> Work order
Down to the last line below, write out every line exactly, starting with the one that contains "You are a computer-use agent." and leaving out the pictures.

> Extracted data entries
———

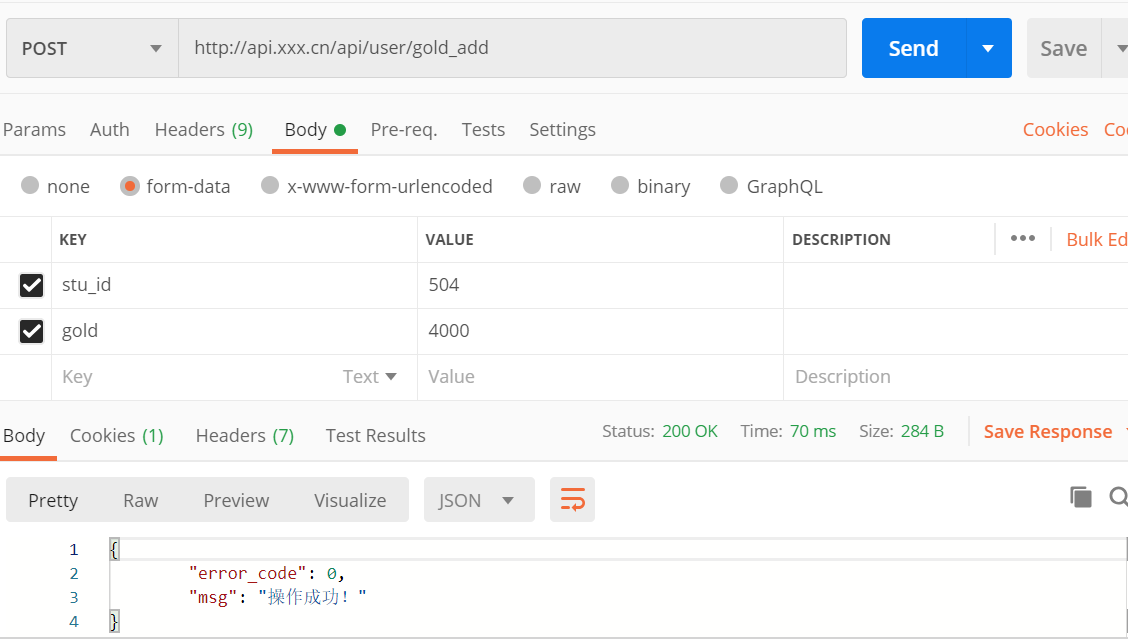Open the three-dots column options menu
Image resolution: width=1128 pixels, height=639 pixels.
click(x=1022, y=239)

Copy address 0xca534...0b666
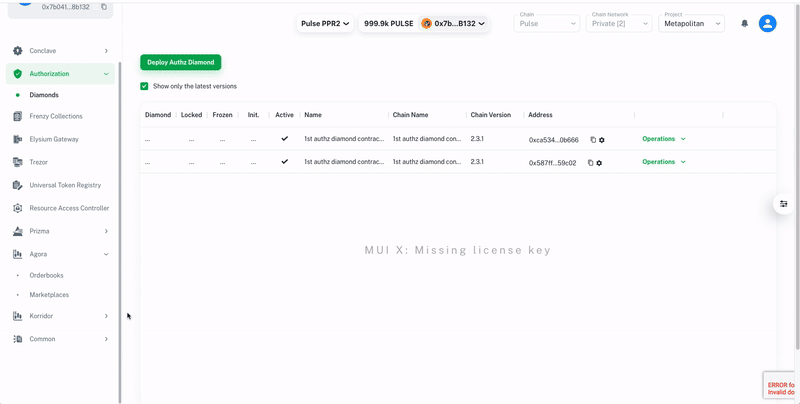point(592,140)
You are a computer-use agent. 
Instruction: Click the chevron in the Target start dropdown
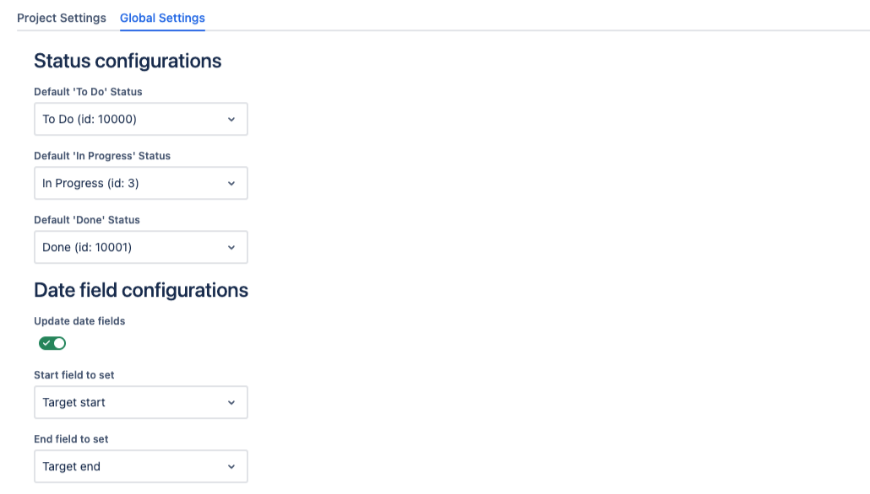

———

> Result of this exercise
You are a computer-use agent. 
Instruction: Click the chevron in the Target start dropdown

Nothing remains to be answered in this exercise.